▶ _Texte cité_
------
Cette première citation révèle l'essence même de la dialectique musicale mahlérienne qui sera de bâtir un monde mais donne aussi une idée précise de l'histoire mouvementée des peuples aussi différents les uns que les autres qui constituaient l'Empire austro-hongrois. Magyars et Polonais, Ruthènes et Slovaques cotôyaient Slovènes, Croates, Roumains, Italiens. De plus, l'alternance de politiques libérale et réactionnaire de l'Empereur François-Joseph eut pour conséquence tantôt une amélioration tantôt un durcissement des conditions de vie de la minorité juive. Ce n'est par exemple qu'en 1867, soit sept ans après la naissance de Mahler, qu' "on accordera aux juifs tous les droits civiques et politiques, en particulier celui de vivre là où ils veulent et celui d'accéder à la noblesse héréditaire" et pourtant, comme le souligne Stefan Zweig, les Juifs de Bohème et de Moravie parlent l'allemand et se considèrent comme les représentants de la culture allemande en pays tchèque. La volonté et le désir d'assimilation sont évidents. Pour obtenir sa nomination à l'Opéra de Vienne, Mahler se convertira au catholicisme le 23 février 1897. 

"Je ne mens pas en vous disant qu'il m'a coûté beaucoup de faire par instinct de conservation un geste que, au fond, j'étais pleinement disposé à faire". Car finalement, il n'était pas un pratiquant fervent et il se considérait tout aussi proche du catholicisme. Son unique désir sans doute utopiste dont témoigne la plupart de ses oeuvres et, en particulier la seconde symphonie Résurrection était d'atteindre un stade supérieur, un monde autre où "il n'y aurait ni justice, ni pêcheurs, ni justiciers, ni grands, ni petits, ni punition, ni récompense: un sentiment d'amour universel nous pénètrera d'une connaissance et d'une existence bienheureuses". Sa religion était plutôt de nature panthéiste et la Troisième Symphonie en est la preuve indiscutable.

Cette nécessité pour l'auteur du Chant de la Terre de renouer un contact perdu avec sa patrie autrichienne me ramène directement à l'idée du "Voyageur" mais aussi à la matière même de la création mahlérienne, sa musique et ses influences.
------
▶ _Données fournies_
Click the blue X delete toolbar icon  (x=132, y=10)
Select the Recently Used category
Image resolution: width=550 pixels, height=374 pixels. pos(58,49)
------
▶ _Objectif_
Rédigez la suite du texte consacré à Mahler, en reprenant juste après sa dernière phrase.

▶ _Résultat_
Le thème du "Voyageur solitaire", du "Juif errant" si souvent rattaché à Schubert est aussi celui de Mahler condamné à errer pendant trente et un ans de sa vie si je fais abstraction des années d'études: Bad Hall (1880), Ljubljana (1881-1882), Olmütz (1883), Kassel (1883-1885), Prague (1885-1886), Leipzig 1886-1888), Budapest (1881-1891), Hambourg (1891-1897). Vienne (1897-1907), New-York (1907-1911). Et au moment où il envisage de retourner définitivement en Autriche, la mort l'emporte le 18 mai 1911. 

Henry-Louis de La Grange relate le rêve prémonitoire de l'enfant Mahler: " Enfant, il m'arrivait souvent de rêver du Jugement dernier. Les étoiles du ciel s'assemblent en figures, comme dans un kaléidoscope. Il se forme un nuage jaune comme du soufre et ma mère se met à battre des mains: " Mon Dieu ! Qu'est-ce donc que cela?" On entend alors une sorte de grondement confus, qui devient de plus en plus puissant. "Le Voyageur! Le Voyageur!". La rue est bourrée de monde et pourtant, tout à coup, je me suis trouvé seul, entièrement seul. Au lieu des vieilles maisons, le lieu est complètement désert. Il y a en plein milieu un monument funèbre de vastes dimensions. Il s'entrouve tout à coup et il en jaillit une sorte de brume qui peu à peu prend forme: les cheveux et la barbe sont confondus. Une forme géante se dresse devant moi: c'est Ahasverus. Et il me tend son énorme bâton qu'il me met dans la main. Je dois le prendre et je sais alors qu'il me faudra errer...".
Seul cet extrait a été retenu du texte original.